:: Source passage ::
— begin —
[Intel-gfx] [PATCH 3/4] drm/i915: HSW GT3 Slices: exec flag to warn kernel that userspace is using predication
Rodrigo Vivi
rodrigo.vivi at gmail.com
Wed Oct 16 14:12:46 CEST 2013
Hi Chris,
Thank you very much for all suggestions. Will do the changes. But for
that question below I don't have the clear answer:
On Wed, Oct 16, 2013 at 6:15 AM, Chris Wilson <chris at chris-wilson.co.uk> wrote:
> On Tue, Oct 15, 2013 at 05:50:49PM -0300, Rodrigo Vivi wrote:
>> If Userspace isn't using MI_PREDICATE all slices must be enabled for
>> backward compatibility.
>>
>> If I915_EXEC_USE_PREDICATE isn't set and defaul is set to half, kernel will force
>> all slices on.
>>
>> v2: fix the inverted logic for backwards compatibility
>> USE_PREDICATE unset force gt_full when defaul is half
>> instead of GT_FULL flag.
>>
>> CC: Eric Anholt <eric at anholt.net>
>> CC: Kenneth Graunke <kenneth at whitecape.org>
>> Signed-off-by: Rodrigo Vivi <rodrigo.vivi at gmail.com>
>> ---
>> drivers/gpu/drm/i915/i915_drv.h | 8 ++++
>> drivers/gpu/drm/i915/i915_gem_execbuffer.c | 67 ++++++++++++++++++++++++++++++
>> drivers/gpu/drm/i915/i915_reg.h | 11 +++++
>> drivers/gpu/drm/i915/i915_sysfs.c | 11 ++++-
>> drivers/gpu/drm/i915/intel_display.c | 6 +++
>> drivers/gpu/drm/i915/intel_drv.h | 1 +
>> drivers/gpu/drm/i915/intel_pm.c | 39 ++++++++++++++++-
>> include/uapi/drm/i915_drm.h | 8 +++-
>> 8 files changed, 146 insertions(+), 5 deletions(-)
>>
>> diff --git a/drivers/gpu/drm/i915/i915_drv.h b/drivers/gpu/drm/i915/i915_drv.h
>> index 685fb1d..bd4774e 100644
>> --- a/drivers/gpu/drm/i915/i915_drv.h
>> +++ b/drivers/gpu/drm/i915/i915_drv.h
>> @@ -1219,6 +1219,12 @@ struct i915_package_c8 {
>> } regsave;
>> };
>>
>> +struct i915_gt_slices {
>> + int state_default;
>
> Either use it as an integer (a count of slices enabled by default) or
> make it an enum.
>
>> + int forcing_full;
>
> bool legacy_userspace_busy; ?
— end —
:: Challenge A ::
According to the patch email about GT3 slices, how many files does the patch change?
:: Challenge B ::
Rewrite the part of the GT3 slices patch email that starts with "[Intel-gfx] [PATCH 3/4]" and ends with "all slices on.", putting "driver" wherever "kernel" appears.
:: Challenge C ::
Continue the GT3 slices patch email from where it stops.

:: Entries ::
— begin —
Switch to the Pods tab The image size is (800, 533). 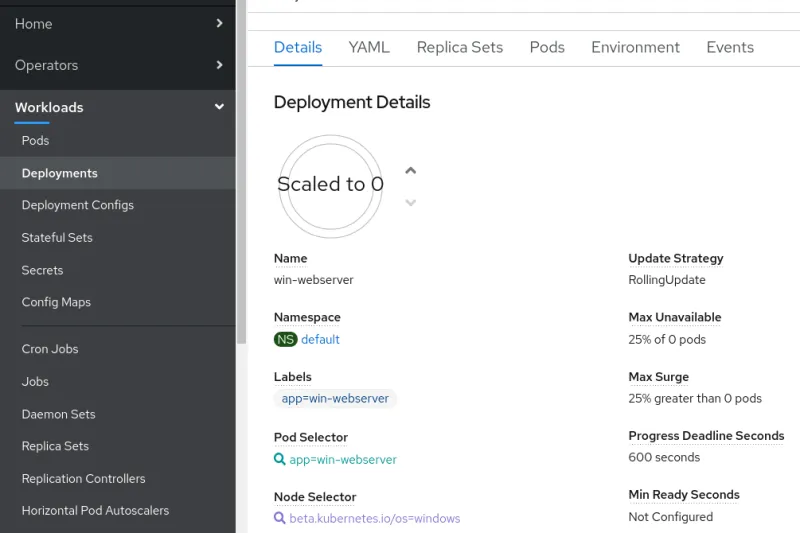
— end —
— begin —
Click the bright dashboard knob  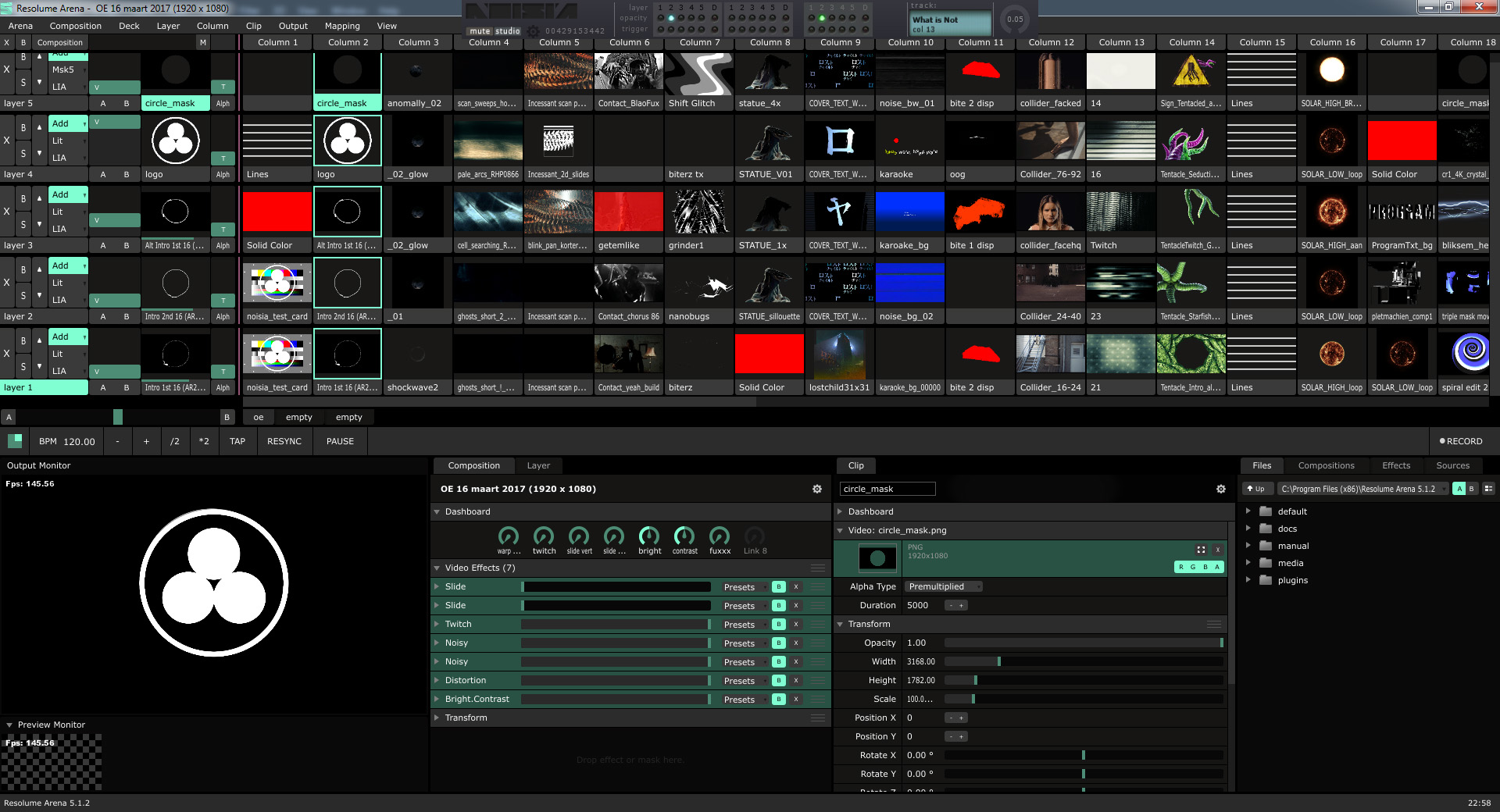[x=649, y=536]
— end —
— begin —
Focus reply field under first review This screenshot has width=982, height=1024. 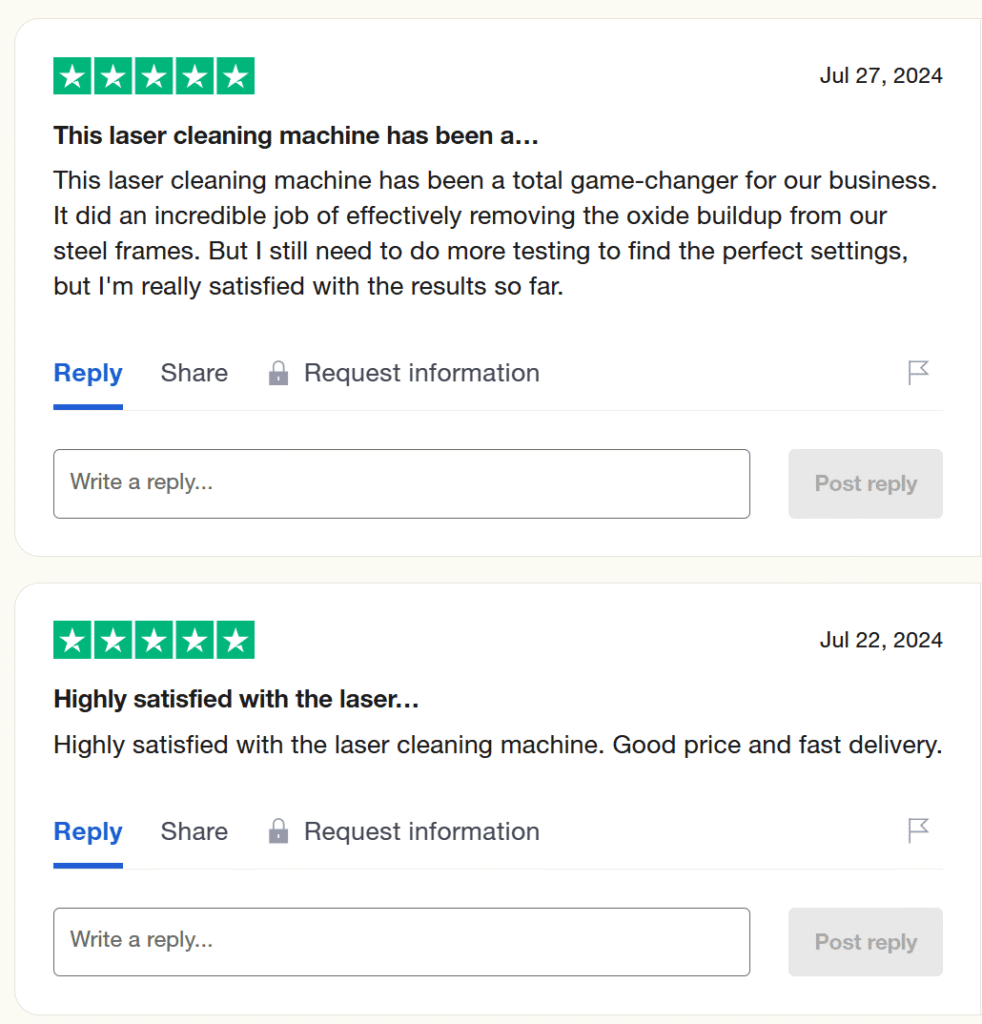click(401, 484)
— end —
:: Final answer A ::
Eight files.

:: Final answer B ::
[Intel-gfx] [PATCH 3/4] drm/i915: HSW GT3 Slices: exec flag to warn driver that userspace is using predication
Rodrigo Vivi
rodrigo.vivi at gmail.com
Wed Oct 16 14:12:46 CEST 2013
Hi Chris,
Thank you very much for all suggestions. Will do the changes. But for
that question below I don't have the clear answer:
On Wed, Oct 16, 2013 at 6:15 AM, Chris Wilson <chris at chris-wilson.co.uk> wrote:
> On Tue, Oct 15, 2013 at 05:50:49PM -0300, Rodrigo Vivi wrote:
>> If Userspace isn't using MI_PREDICATE all slices must be enabled for
>> backward compatibility.
>>
>> If I915_EXEC_USE_PREDICATE isn't set and defaul is set to half, driver will force
>> all slices on.

:: Final answer C ::
>
>> + struct mutex m_lock;
>
> Ugh. Just struct mutex lock; /* locks all access to this struct and
> slice registers */ will suffice
>
>> +};
>> +
>> typedef struct drm_i915_private {
>> struct drm_device *dev;
>> struct kmem_cache *slab;
>> @@ -1418,6 +1424,8 @@ typedef struct drm_i915_private {
>>
>> struct i915_package_c8 pc8;
>>
>> + struct i915_gt_slices gt_slices;
>> +
>> /* Old dri1 support infrastructure, beware the dragons ya fools entering
>> * here! */
>> struct i915_dri1_state dri1;
>> diff --git a/drivers/gpu/drm/i915/i915_gem_execbuffer.c b/drivers/gpu/drm/i915/i915_gem_execbuffer.c
>> index 0ce0d47..eb09a51 100644
>> --- a/drivers/gpu/drm/i915/i915_gem_execbuffer.c
>> +++ b/drivers/gpu/drm/i915/i915_gem_execbuffer.c
>> @@ -923,6 +923,66 @@ i915_reset_gen7_sol_offsets(struct drm_device *dev,
>> }
>>
>> static int
>> +i915_gt_full_immediate(struct drm_device *dev, struct intel_ring_buffer *ring)
>
> That's a misnomer.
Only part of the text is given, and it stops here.